-- Excerpted records follows --

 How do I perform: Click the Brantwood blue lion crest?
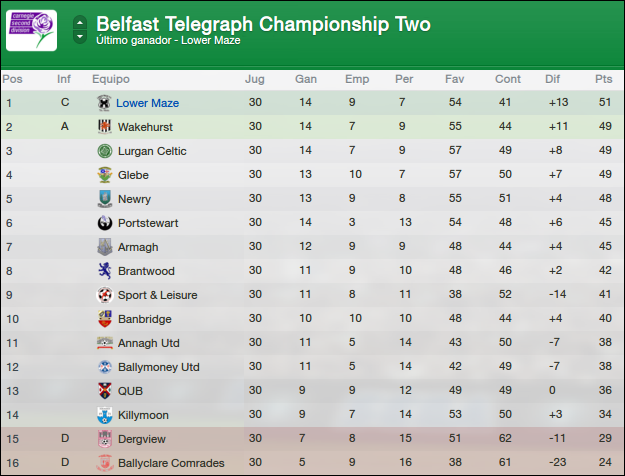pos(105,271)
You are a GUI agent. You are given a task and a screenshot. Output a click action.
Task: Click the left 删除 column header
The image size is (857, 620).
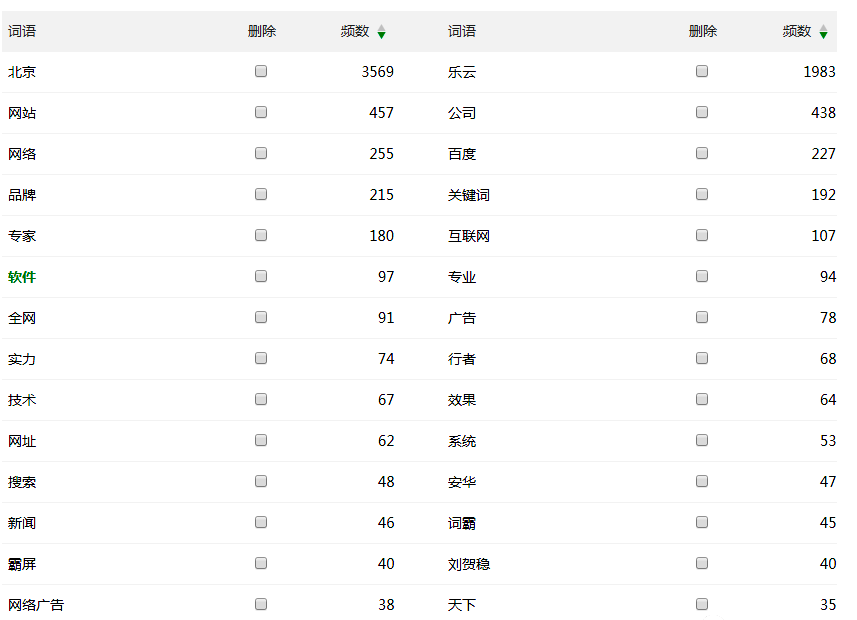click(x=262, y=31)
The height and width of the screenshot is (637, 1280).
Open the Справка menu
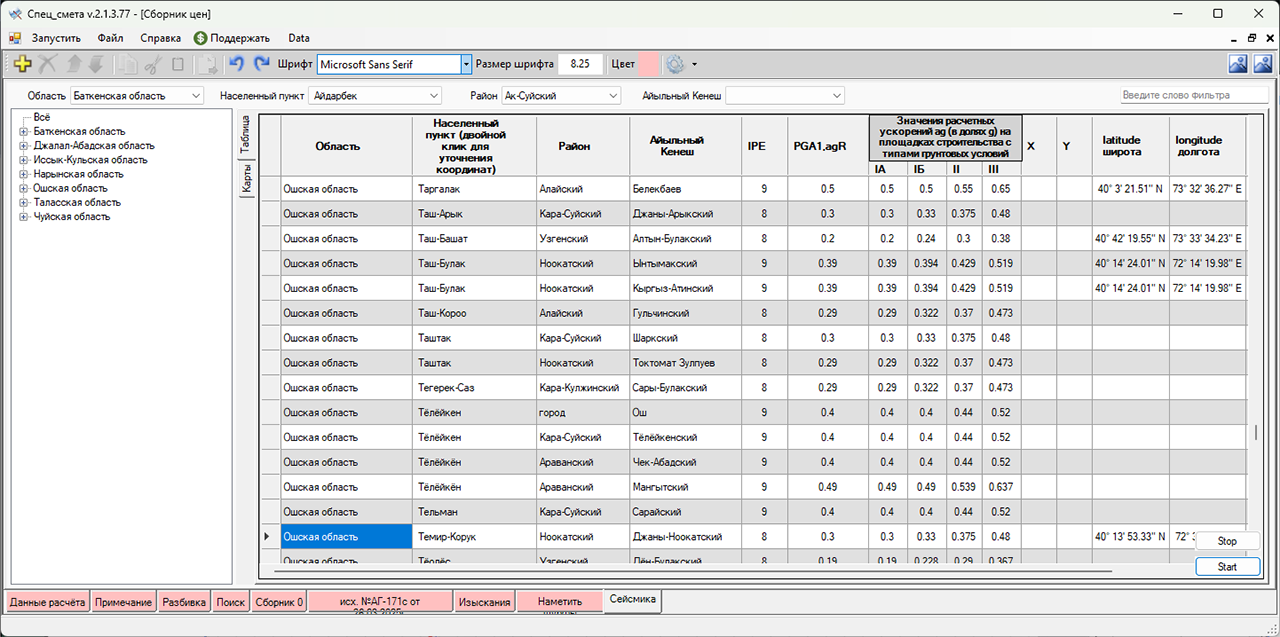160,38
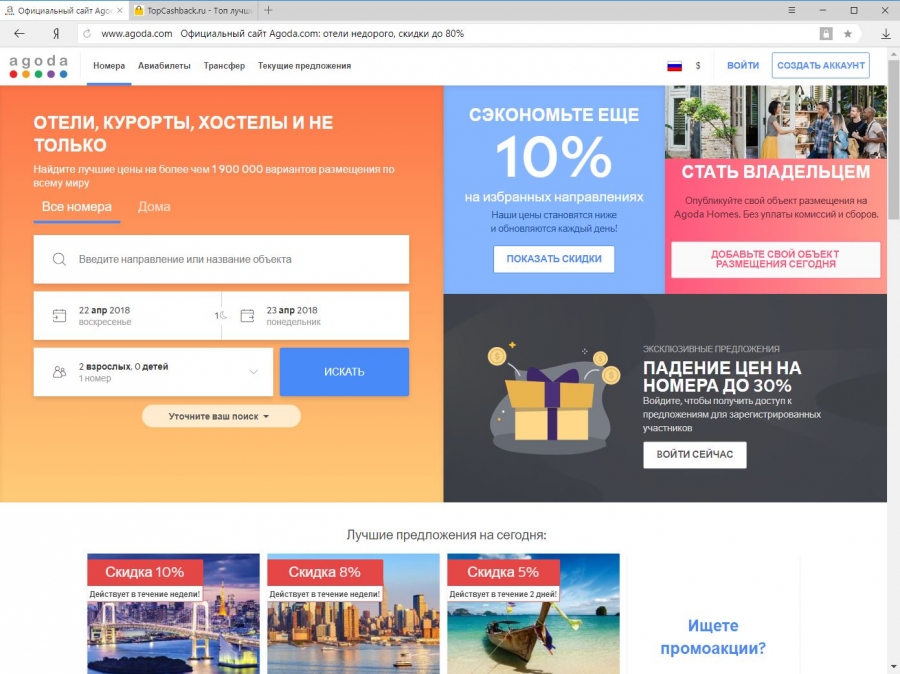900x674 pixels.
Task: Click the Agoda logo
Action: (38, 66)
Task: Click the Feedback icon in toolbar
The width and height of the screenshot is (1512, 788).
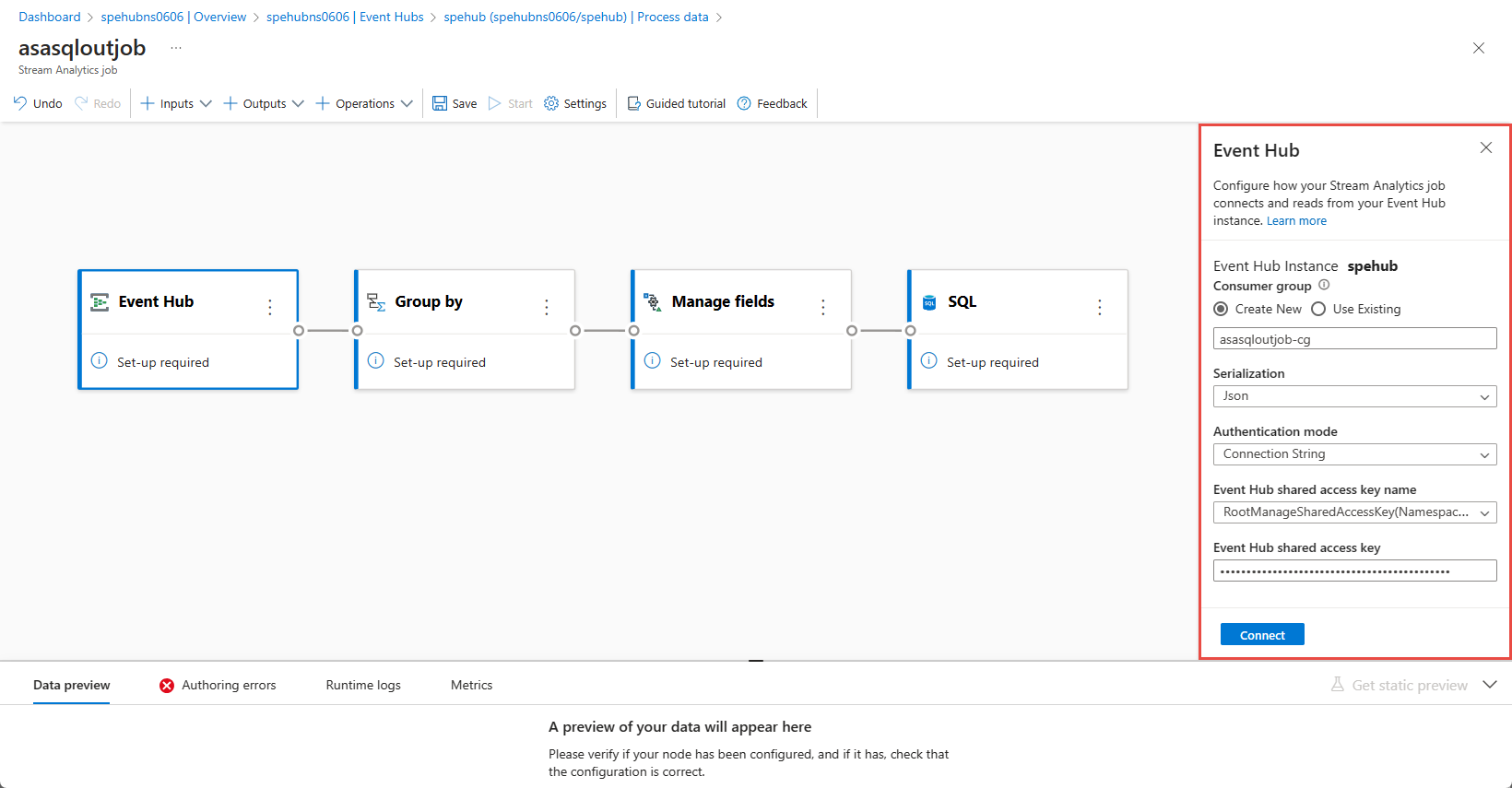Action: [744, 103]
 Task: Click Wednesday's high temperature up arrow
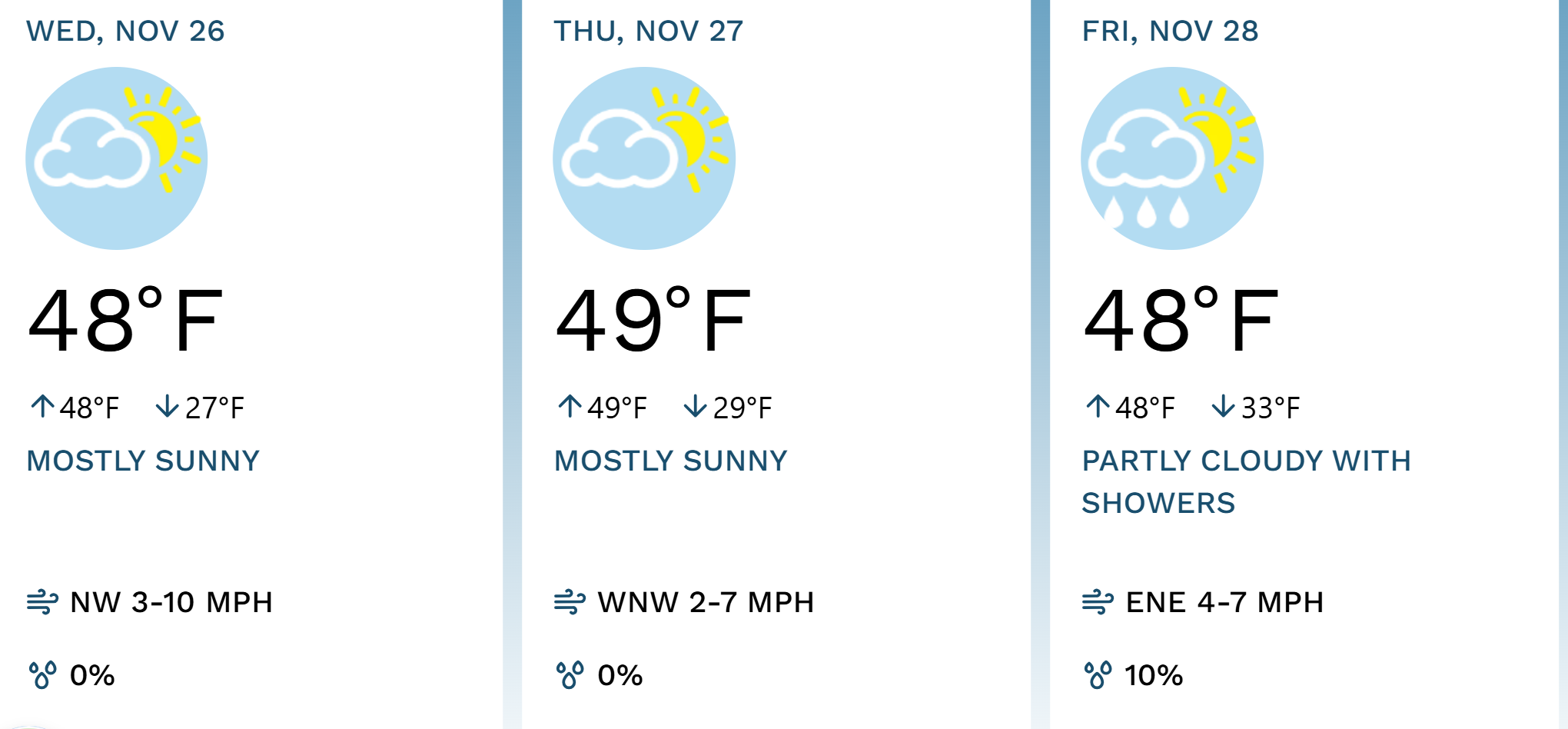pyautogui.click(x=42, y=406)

-- Excerpted records concluded --

== Brief ==
Transcribe the entries from their first line to the line that holds "Task: Click the Feedback icon in toolbar", both included, and skip every picture.

== Your solution ==
 How do I perform: Click the Brantwood blue lion crest?
pos(105,271)
You are a GUI agent. You are given a task and a screenshot. Output a click action.
Task: Click the left 删除 column header
The image size is (857, 620).
click(x=262, y=31)
The height and width of the screenshot is (637, 1280).
Open the Справка menu
160,38
900x674 pixels.
Task: Click the Agoda logo
Action: (38, 66)
Task: Click the Feedback icon in toolbar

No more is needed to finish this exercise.